Levison uses seven verbs—Breathing, Praying, Practicing, Learning, Leading, Building, Blossoming—to organize the forty meditations, with the final meditation set apart under the moniker "Looking Ahead."  Levison points out that there is a sequencing to this layout, leading “from deep within to the world outside” (p. xvii).  We start with our inner life and gradually move outward into the world. Due to his desire that we finish the course set before us, he offers us directions – first plan out when you will engage the book, find an appropriate place (I don’t think my choice of my desk chair is what he had in mind, but it worked), have a pen (I used pencil), and finally notice the patterns that develop in your spiritual life.  Oh, and patience—if you miss a day, he says, don’t worry, just come back when you can. The point is keeping on with the journey.

We start the journey with Genesis 1:1-2, with God breathing the Spirit into the first human being, and we end forty days later with Revelation 22:17, a text that invites us to drink the water of life.  These two bookending texts demonstrate that the Levison is focused on the Spirit as breath of life.

There appears to be a common theme that runs through Levison’s books on the Spirit. He wants his readers to fully experience the presence of the Spirit, but he’s concerned that too often we equate exuberance with the Spirit. That is, the focus is often on spiritual ecstasy.  While Levison isn’t opposed to either exuberance or ecstasy, he believes that there’s much more to the life of the Spirit than what finds expression in exuberance and ecstasy.  These expressions need to be tempered by a life of study and learning and the mundane practices of Christian life.  Regarding the latter, on day 14 he points us to Exodus 28, and points out that the Spirit isn’t about overwhelming the mind and inspiring us to actions that disregard mind and skills, as is the case when persons of Spirit are selected to create the Tabernacle and priestly vessels.  Then on day 16, we meditate on the story of the choosing of the seven. Here we have seven men called to serve tables, and their primary qualification is that they are filled with the Holy Spirit.  Levison writes: Forgive me if I say this too often in this book, but the hallmark of the Spirit is not primarily spectacular miracles but the daily, dogged practice of integrity” (p. 59).  In the prayer for the day, he closes: 

Breathe integrity into my chores
                Vitality into my errands
                Wisdom into my drudgery (p. 60).

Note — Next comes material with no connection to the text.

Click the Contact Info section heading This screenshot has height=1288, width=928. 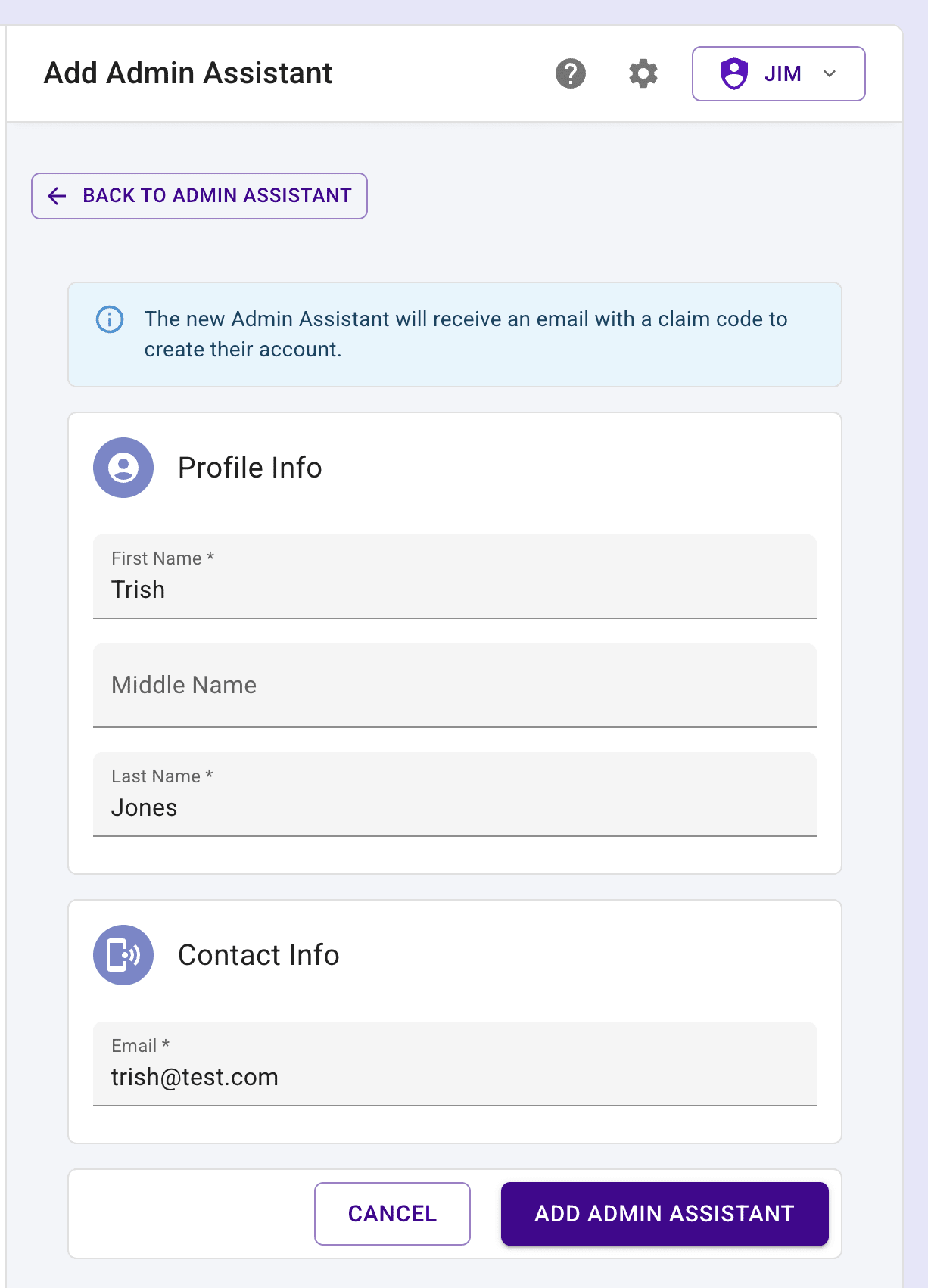tap(258, 955)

The Spirit is active in mission, including social justice mission. Thus, the prophet Zechariah tells Zerubabbel the governor that the work of governance comes not by might or power, but by the Spirit. Thus, he writes: Reform, in other words—reform done right and righteously—looks awfully political, but it’s actually deeply spiritual.” Pointing to the work of M.M. Thomas, a Christian and political reformer in India, Levison writes that “it was not spirituality, unhinged from political and social realities, that had reshaped India, but the impact of the life and teaching of Jesus. Spiritual. Biblical. Political. Together” (p. 96).  Such is the movement of the forty days. It isn’t ecstasy, it’s not always a jovial experience, but it is life in the Spirit.

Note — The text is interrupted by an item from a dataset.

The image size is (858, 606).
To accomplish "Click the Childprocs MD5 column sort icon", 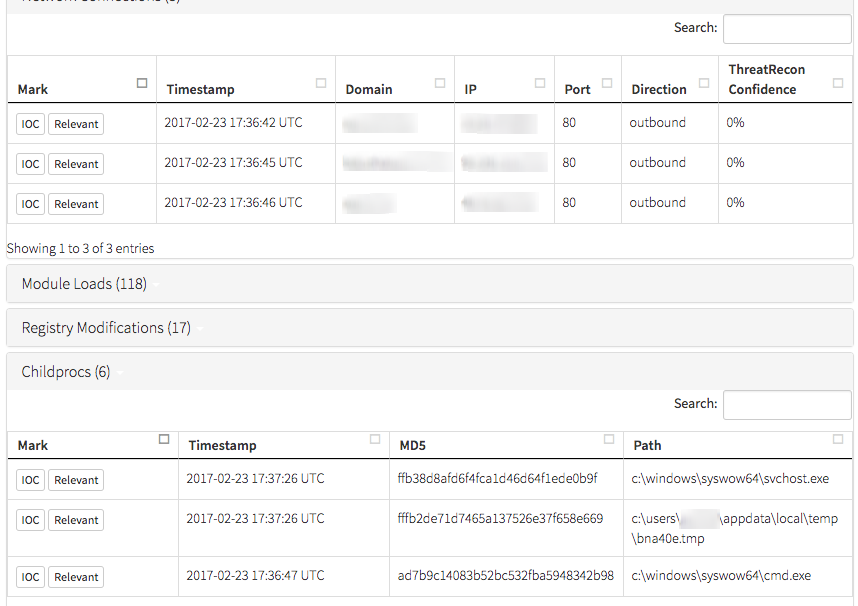I will click(x=610, y=439).
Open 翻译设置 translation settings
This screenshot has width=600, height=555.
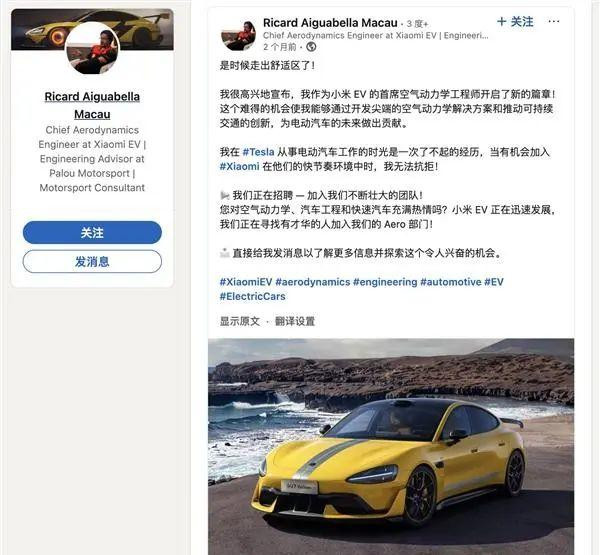coord(295,321)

Forty days is often linked to Lent, and this makes for an excellent Lenten devotional exercise. It is, as I said, how I read it. That said, it can be used productively at any time of the year. It should prove valuable at any time that one wishes to devote forty days to a journey with the Spirit. In the course of the forty days you will have the opportunity to be engaged the Holy Spirit and learn of the Spirit’s practices and teachings. Because the Spirit is so often linked to Pentecostalism, many Christians are leery about exploring the Spirit and the Spirit’s blessings. With this in mind Levison is an excellent guide to a life in the Spirit that is often quiet in its expression, but which will lead to a deeper encounter with God.  As he notes the journey moves from deep within to the world outside. It is a call to grow in faith and practice. It is an experience worth embracing, and I found it a deeply enriching and rewarding experience, which meant that I completed the journey.